§ **About this task**: The exercise asks for every line of the data to be reproduced exactly.

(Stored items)
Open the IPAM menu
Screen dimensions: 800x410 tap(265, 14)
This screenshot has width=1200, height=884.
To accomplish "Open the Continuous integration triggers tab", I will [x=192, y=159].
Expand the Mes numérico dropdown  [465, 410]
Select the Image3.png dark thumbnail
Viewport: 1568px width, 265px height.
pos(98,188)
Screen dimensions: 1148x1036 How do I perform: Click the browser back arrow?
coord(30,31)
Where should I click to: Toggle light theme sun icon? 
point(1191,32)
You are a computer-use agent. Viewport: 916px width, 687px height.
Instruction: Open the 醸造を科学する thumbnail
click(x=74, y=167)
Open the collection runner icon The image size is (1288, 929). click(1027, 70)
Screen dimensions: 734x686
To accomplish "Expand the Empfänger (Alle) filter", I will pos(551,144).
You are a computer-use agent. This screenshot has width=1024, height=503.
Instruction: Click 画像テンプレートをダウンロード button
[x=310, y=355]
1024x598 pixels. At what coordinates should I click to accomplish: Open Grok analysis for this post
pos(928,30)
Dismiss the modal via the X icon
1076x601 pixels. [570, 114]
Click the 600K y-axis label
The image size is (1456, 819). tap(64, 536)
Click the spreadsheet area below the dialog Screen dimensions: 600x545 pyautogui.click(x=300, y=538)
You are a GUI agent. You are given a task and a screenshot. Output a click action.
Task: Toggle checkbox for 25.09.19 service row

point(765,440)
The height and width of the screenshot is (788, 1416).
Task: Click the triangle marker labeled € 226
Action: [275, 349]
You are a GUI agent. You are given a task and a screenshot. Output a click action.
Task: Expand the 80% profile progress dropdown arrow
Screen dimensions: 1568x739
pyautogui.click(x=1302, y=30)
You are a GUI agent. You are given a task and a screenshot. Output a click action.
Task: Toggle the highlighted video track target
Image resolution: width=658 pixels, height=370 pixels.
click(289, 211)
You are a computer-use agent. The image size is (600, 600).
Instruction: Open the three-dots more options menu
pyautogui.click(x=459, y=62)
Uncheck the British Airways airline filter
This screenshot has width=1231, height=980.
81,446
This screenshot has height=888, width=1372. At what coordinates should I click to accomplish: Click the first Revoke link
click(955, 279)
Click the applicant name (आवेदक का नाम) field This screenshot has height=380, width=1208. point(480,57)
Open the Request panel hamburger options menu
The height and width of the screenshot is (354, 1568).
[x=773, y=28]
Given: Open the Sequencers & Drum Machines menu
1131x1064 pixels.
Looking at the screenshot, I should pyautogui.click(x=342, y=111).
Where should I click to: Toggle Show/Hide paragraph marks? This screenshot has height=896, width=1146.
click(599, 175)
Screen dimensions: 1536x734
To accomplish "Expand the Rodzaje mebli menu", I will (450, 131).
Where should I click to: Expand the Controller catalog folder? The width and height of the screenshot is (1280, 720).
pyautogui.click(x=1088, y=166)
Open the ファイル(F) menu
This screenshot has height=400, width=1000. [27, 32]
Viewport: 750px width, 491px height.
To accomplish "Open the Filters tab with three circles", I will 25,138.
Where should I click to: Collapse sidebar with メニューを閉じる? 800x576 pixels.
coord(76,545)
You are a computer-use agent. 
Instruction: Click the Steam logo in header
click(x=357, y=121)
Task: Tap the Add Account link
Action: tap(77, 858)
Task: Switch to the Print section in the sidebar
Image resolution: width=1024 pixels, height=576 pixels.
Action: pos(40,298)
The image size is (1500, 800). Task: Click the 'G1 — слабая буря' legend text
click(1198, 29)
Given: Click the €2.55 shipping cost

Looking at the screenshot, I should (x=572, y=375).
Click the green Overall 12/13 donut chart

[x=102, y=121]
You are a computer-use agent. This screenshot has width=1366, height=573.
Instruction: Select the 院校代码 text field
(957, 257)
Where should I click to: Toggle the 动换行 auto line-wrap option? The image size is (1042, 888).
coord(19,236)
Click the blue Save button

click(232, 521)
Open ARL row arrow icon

§ **Result for this task**:
Open the IPAM menu
Screen dimensions: 800x410 tap(265, 14)
This screenshot has width=1200, height=884.
To accomplish "Open the Continuous integration triggers tab", I will [x=192, y=159].
Expand the Mes numérico dropdown  [465, 410]
Select the Image3.png dark thumbnail
Viewport: 1568px width, 265px height.
pos(98,188)
Screen dimensions: 1148x1036 How do I perform: Click the browser back arrow?
coord(30,31)
Where should I click to: Toggle light theme sun icon? 
point(1191,32)
You are a computer-use agent. Viewport: 916px width, 687px height.
Instruction: Open the 醸造を科学する thumbnail
click(x=74, y=167)
Open the collection runner icon The image size is (1288, 929). click(1027, 70)
Screen dimensions: 734x686
To accomplish "Expand the Empfänger (Alle) filter", I will pos(551,144).
You are a computer-use agent. This screenshot has width=1024, height=503.
Instruction: Click 画像テンプレートをダウンロード button
[x=310, y=355]
1024x598 pixels. At what coordinates should I click to accomplish: Open Grok analysis for this post
pos(928,30)
Dismiss the modal via the X icon
1076x601 pixels. [570, 114]
Click the 600K y-axis label
The image size is (1456, 819). tap(64, 536)
Click the spreadsheet area below the dialog Screen dimensions: 600x545 pyautogui.click(x=300, y=538)
You are a GUI agent. You are given a task and a screenshot. Output a click action.
Task: Toggle checkbox for 25.09.19 service row

point(765,440)
The height and width of the screenshot is (788, 1416).
Task: Click the triangle marker labeled € 226
Action: [275, 349]
You are a GUI agent. You are given a task and a screenshot. Output a click action.
Task: Expand the 80% profile progress dropdown arrow
Screen dimensions: 1568x739
pyautogui.click(x=1302, y=30)
You are a GUI agent. You are given a task and a screenshot. Output a click action.
Task: Toggle the highlighted video track target
Image resolution: width=658 pixels, height=370 pixels.
click(289, 211)
You are a computer-use agent. The image size is (600, 600).
Instruction: Open the three-dots more options menu
pyautogui.click(x=459, y=62)
Uncheck the British Airways airline filter
This screenshot has width=1231, height=980.
81,446
This screenshot has height=888, width=1372. At what coordinates should I click to accomplish: Click the first Revoke link
click(955, 279)
Click the applicant name (आवेदक का नाम) field This screenshot has height=380, width=1208. point(480,57)
Open the Request panel hamburger options menu
The height and width of the screenshot is (354, 1568).
[x=773, y=28]
Given: Open the Sequencers & Drum Machines menu
1131x1064 pixels.
Looking at the screenshot, I should pyautogui.click(x=342, y=111).
Where should I click to: Toggle Show/Hide paragraph marks? This screenshot has height=896, width=1146.
click(599, 175)
Screen dimensions: 1536x734
To accomplish "Expand the Rodzaje mebli menu", I will (450, 131).
Where should I click to: Expand the Controller catalog folder? The width and height of the screenshot is (1280, 720).
pyautogui.click(x=1088, y=166)
Open the ファイル(F) menu
This screenshot has height=400, width=1000. [27, 32]
Viewport: 750px width, 491px height.
To accomplish "Open the Filters tab with three circles", I will 25,138.
Where should I click to: Collapse sidebar with メニューを閉じる? 800x576 pixels.
coord(76,545)
You are a computer-use agent. 
Instruction: Click the Steam logo in header
click(x=357, y=121)
Task: Tap the Add Account link
Action: tap(77, 858)
Task: Switch to the Print section in the sidebar
Image resolution: width=1024 pixels, height=576 pixels.
Action: pos(40,298)
The image size is (1500, 800). Task: Click the 'G1 — слабая буря' legend text
click(1198, 29)
Given: Click the €2.55 shipping cost

Looking at the screenshot, I should (x=572, y=375).
Click the green Overall 12/13 donut chart

[x=102, y=121]
You are a computer-use agent. This screenshot has width=1366, height=573.
Instruction: Select the 院校代码 text field
(957, 257)
Where should I click to: Toggle the 动换行 auto line-wrap option? The image size is (1042, 888).
coord(19,236)
Click the blue Save button

click(232, 521)
Open ARL row arrow icon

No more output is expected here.